I Wayan Sudarna Putra, Pelukis yang Suka Bermain Api
I Wayan Sudarna |
Karya-karya lukisan pria kelahiran Ubud-Bali, 15 April 1976 ini, memang banyak yang terbingkai dalam tema api. Ia menggunakan api, sebagai titik pijak karya-karyanya. Adapun api yang diangkat dalam lukisanya adalah tidak hanya yang berwujud, tetapi juga yang tidak berwujud.
Seperti api dalam kehidupan, termasuk dalam dunia gagasan, yang hadir dalam kenyataan multi-dimensi. la dapat berupa realitas yang 'berwujud', suatu panas dan cahaya yang berasal dari sesuatu yang terbakar atau menyala. Juga sebagai ungkapan atau metafora yang menggambarkan adanya situasi 'panas'. Karena kenyataan semacam itulah, maka api baik sebagai kenyataan maupun kiasan menjadi multi-fungsi.
Pada karya-karyanya, dapat dilihat bahwa ia banyak menggunakan idiom tubuh dalam posisi beraksi (gerak) untuk menuturkan gagasan-gagasannya. Karya-karyanya, meski dengan teknik perwujudan dan perupaan yang tertib, tetap menyimpan tendensi politikal dalam pengertian berdampak secara kuat. Karyanya memiliki kekuatan untuk mengganggu sensitivitas dan sensibilitas pemirsanya
Dan melalui karyanya juga dapat dibaca, bahwa Sudarna memiliki 'kenakalan' dalam hal menggoda asosiasi. Ia seperti menyerukan, "tolong pada siapapun juga, janganlah bermain api, padamkanlah api yang menjilat dengan air, tolong pada para pemimpin berikan keteduhan,berikan perhatian pada orang kebanyakan". Seruannya itu kemudian diwujudkan menjadi sejumlah adegan dalam bidang gambar; figur-figur yang seringkali karikatural, mengisyaratkan adegan, dan hampir semuanya bertumpu pada gesture.
Dapat dikatakan, Sudarna berhasil menggarap tema api dengan menarik. Ia bisa keluar-masuk antara "api" yang nvata (ditampakkan secara visual) maupun "api" sebagai muatan, sebagai metafora (diisyaratkan sejumlah pose atau adegan, atau gesture berbagai figur). Adapun yang ditampakkan Sudarna, sesungguhnya tetap bermuara pada api yang menyala atau yang meredup, baik di dalam atau di luar diri, yang dihela oleh kesadaran jiwa.
Karena itu pula, "api" sebagai tema dalam lukisan Sudarna menyiratkan dua hal sekaligus, yaitu api yang berwatak memberi, menghangatkan, menyelamatkan, serta menyejukkan, dan api yang berwatak mengancam, menghardik, bahkan memusnahkan.

» **DATA TERCATAT**
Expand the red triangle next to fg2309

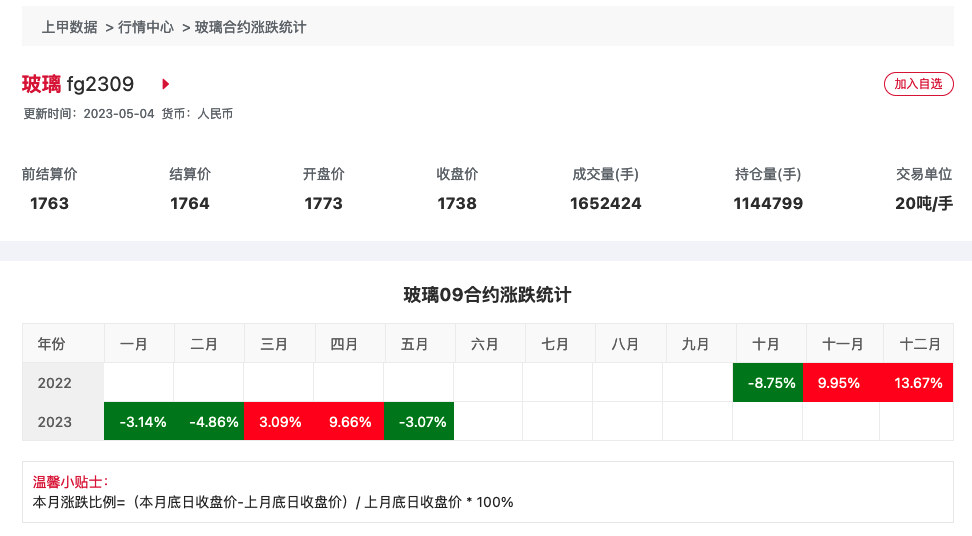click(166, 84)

==

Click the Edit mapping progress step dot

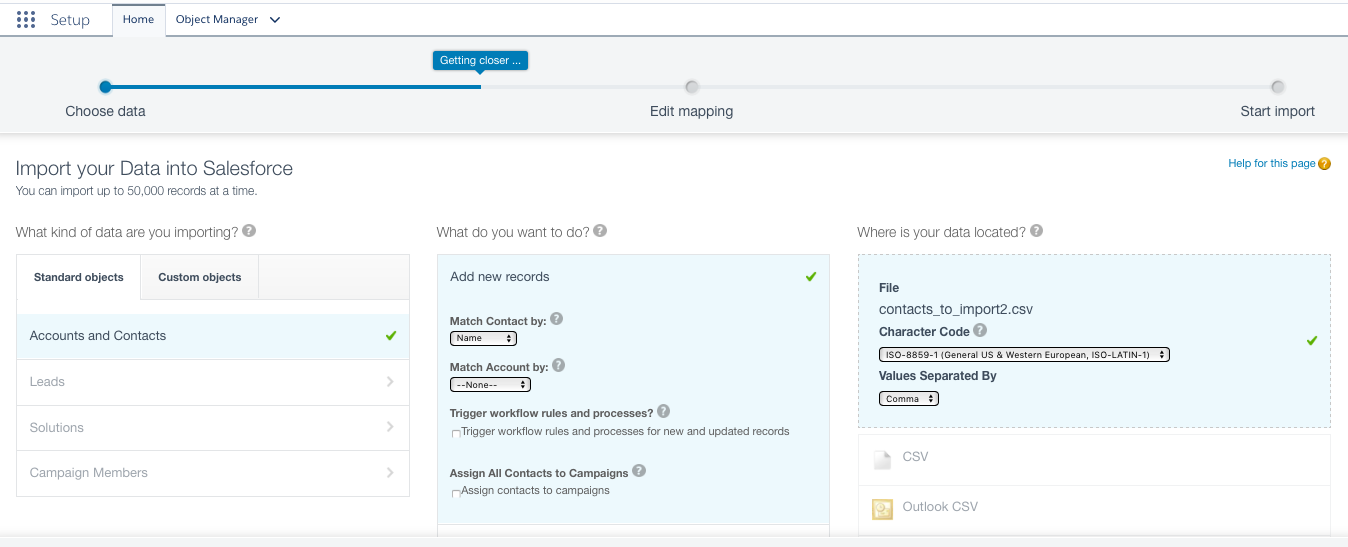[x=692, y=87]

» **DAFTAR SOAL**
1/ Menurut kutipan terpilih, di mana dan kapan I Wayan Sudarna Putra lahir?
2/ Ringkaslah kutipan terpilih dalam dua kalimat.
3/ Teruskan kutipan terpilih tentang lukisan bertema api karya Sudarna, mulai setelah kalimat terakhirnya.

» **JAWABAN TIAP SOAL**
1/ Di Ubud, Bali, pada 15 April 1976.

2/ Lukisan I Wayan Sudarna Putra banyak bertema api, baik api yang berwujud maupun api sebagai metafora, dan sering memakai idiom tubuh dalam posisi bergerak serta figur karikatural yang bertumpu pada gesture. Meski digarap dengan teknik yang tertib, karyanya menyimpan tendensi politis yang kuat, dan api di dalamnya menyiratkan dua watak sekaligus, yakni memberi dan menyejukkan serta mengancam dan memusnahkan.

3/
Berhubungan dengan api, dalam bahasa Bali ada istilah "api upin" yang berarti jangan meniup api, karena akibatnya ada dua kemungkinan. Kemungkinan pertama api mati dan kemungkinan kedua api justru membesar. Dengan kata lain, jika ingin memadamkan api, harus menggunakan kecermatan dan kesadaran jiwa untuk mengukur: misalnya seberapa besar jika harus meniup, atau saat kapan dianggap tepat jika harus menyiram air. Kapan sesungguhnya kita membutuhkan api berskala kecil, dan kapan kita membutuhkan api dalam skala sedang atau besar, dan seterusnya.
Awal-awal menggarap tema api (sekitar pertengahan tahun 2000), Sudarna menampakkan objek api secara visual. Itu dapat dilihat pada Nyalakan Api (2000), Ada Asap, Ada Api (2000), Cermin Diri (2001), Api Upinl (2001), atau karya Main Hakim Sendiri (2000). Secara umum, dalam karya-karya itu, api dihadirkan seolah menjadi sumber persoalan dan kemudian mengakibatkan kemuraman atau kegelapan situasi. Jadi api yang berwatak mengancam dan membakar, bukan api yang memicu semangat dan menghangatkan.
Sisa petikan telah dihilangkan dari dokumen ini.